Microsoft said last week that the slowdown will cause sales and earnings to be less than expected this quarter. Between 350 and 400 analysts and investors will attend Microsoft's meeting to get more details.
"I'm looking for some more substance as to how the management team is going to operate in this difficult information-technology environment," said Christian Koch, an analyst with Atlanta-based Trusco Capital Management, which holds Microsoft shares. "I hope they say they'll get a little more aggressive on their cost structure."
During the meeting, top executives such as Chairman Bill Gates, CEO Steve Ballmer and CFO John Connors, as well as the heads of its various product groups, will brief the financial community on its strategy, priorities and new technology for the coming year. The company declined to provide details on specific topics.
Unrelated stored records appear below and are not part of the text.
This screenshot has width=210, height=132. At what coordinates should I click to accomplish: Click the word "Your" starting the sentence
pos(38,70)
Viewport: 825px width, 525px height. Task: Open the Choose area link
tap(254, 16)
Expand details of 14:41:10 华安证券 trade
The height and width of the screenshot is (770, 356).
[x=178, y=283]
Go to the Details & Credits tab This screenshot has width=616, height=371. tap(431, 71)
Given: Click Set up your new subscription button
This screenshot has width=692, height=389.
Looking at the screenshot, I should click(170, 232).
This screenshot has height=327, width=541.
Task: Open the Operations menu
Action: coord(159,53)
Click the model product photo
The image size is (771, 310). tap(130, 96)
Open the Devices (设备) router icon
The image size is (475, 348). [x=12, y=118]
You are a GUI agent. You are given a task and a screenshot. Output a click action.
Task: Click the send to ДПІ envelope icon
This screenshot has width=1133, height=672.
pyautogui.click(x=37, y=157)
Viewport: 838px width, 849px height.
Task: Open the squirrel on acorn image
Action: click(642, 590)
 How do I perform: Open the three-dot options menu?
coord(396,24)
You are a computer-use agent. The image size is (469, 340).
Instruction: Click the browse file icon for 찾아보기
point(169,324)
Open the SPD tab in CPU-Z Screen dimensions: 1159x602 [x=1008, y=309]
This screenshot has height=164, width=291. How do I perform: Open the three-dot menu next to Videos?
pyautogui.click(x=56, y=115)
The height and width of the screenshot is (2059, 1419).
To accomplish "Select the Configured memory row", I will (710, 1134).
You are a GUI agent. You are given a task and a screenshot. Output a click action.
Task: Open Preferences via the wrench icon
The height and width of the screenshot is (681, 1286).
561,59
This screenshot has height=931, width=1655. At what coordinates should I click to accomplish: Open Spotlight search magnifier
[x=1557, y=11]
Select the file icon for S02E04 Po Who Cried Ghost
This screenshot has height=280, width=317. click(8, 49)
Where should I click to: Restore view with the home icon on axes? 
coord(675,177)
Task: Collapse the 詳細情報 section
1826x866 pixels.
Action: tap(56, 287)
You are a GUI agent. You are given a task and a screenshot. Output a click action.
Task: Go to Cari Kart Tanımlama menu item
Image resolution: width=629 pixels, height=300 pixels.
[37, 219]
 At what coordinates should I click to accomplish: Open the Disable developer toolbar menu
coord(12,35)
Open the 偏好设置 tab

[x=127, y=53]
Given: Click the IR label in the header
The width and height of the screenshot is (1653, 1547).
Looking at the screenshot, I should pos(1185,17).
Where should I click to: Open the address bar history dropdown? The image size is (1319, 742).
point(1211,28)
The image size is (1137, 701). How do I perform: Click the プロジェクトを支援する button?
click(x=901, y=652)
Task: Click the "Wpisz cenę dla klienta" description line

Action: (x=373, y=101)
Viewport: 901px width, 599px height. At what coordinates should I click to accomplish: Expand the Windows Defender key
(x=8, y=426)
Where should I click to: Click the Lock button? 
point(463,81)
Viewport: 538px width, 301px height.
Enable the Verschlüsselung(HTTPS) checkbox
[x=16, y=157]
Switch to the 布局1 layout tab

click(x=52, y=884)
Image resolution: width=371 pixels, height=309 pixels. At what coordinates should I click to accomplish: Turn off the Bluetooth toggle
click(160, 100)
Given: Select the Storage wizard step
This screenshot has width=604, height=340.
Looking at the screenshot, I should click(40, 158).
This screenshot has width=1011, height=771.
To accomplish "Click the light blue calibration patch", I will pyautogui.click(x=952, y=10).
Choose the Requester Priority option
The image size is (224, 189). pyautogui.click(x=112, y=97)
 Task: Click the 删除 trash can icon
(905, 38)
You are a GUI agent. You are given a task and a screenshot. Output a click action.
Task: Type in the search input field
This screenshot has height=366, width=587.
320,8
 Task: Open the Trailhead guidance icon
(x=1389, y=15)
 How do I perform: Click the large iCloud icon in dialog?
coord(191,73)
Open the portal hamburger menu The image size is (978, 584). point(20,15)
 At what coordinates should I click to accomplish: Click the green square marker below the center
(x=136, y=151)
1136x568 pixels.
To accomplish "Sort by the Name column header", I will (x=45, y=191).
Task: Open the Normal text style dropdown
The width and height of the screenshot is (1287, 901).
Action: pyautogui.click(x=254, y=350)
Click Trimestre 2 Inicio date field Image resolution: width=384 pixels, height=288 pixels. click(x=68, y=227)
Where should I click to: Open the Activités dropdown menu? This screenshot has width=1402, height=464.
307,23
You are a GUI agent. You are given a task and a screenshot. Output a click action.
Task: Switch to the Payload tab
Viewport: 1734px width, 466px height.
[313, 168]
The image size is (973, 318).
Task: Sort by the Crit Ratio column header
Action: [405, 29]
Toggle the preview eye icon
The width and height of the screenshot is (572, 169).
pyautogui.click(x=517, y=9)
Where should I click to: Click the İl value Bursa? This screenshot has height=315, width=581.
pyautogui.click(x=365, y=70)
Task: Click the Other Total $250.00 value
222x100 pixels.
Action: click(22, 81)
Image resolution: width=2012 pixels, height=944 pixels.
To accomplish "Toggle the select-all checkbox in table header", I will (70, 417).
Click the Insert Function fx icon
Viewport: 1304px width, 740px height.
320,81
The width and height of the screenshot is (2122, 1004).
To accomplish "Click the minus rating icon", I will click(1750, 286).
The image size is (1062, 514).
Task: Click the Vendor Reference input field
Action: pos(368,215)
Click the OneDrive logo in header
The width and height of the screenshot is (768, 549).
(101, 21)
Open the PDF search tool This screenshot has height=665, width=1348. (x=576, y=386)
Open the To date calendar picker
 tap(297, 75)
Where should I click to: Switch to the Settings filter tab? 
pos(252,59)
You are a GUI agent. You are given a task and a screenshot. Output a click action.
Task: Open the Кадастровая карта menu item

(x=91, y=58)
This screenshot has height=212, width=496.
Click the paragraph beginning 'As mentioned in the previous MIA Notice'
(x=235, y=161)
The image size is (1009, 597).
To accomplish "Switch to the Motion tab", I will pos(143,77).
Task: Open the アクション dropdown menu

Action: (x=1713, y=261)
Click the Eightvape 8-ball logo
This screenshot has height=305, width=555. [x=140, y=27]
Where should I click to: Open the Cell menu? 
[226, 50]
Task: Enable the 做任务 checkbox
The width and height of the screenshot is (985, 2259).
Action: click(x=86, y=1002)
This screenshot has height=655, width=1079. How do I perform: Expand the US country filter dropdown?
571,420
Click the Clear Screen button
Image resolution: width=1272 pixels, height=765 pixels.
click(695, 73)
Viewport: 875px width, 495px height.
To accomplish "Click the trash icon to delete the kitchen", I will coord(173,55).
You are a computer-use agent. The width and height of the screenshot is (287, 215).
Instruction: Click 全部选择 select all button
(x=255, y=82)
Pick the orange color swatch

David Brady, who helps manage the Liberty Growth Stock Fund, will watch the conference via the Web. He said he wants to hear the company reaffirm that the next version of Windows and the company's first game console are ready to hit stores on time for their respective October and November release dates.
The success of both products depend heavily on Christmas season sales, analysts said. Last month a federal appeals court overturned a breakup of the company while ruling that Microsoft illegally defended its Windows monopoly.
With the threat of a breakup removed, investors say they are more focused on evaluating the company's plans for the future. At the center of those efforts is the company's .Net strategy to sell software and services that exchange information between normally incompatible personal computers, Web sites, programs and devices such as cellphones.
The strategy is key to growth because the company currently gets two-thirds of its sales from software for PCs, a market that's slowed as PC sales declined last quarter for the first time since 1986.
Microsoft said last week that sales and profit for its fiscal first quarter will fall short of forecasts as PC sales drop and as it struggles to convince companies to upgrade to new software.
Microsoft forecast earnings of US$0.39 to US$0.40 a share. The consensus forecast of analysts surveyed by First Call/Thomson Financial was US$0.45.
Brady said he'll listen for further details of the strategy and how Microsoft will make money, an area where Microsoft has so far provided little information.
"We all have to get a better understanding of what the endgame is for that," he said.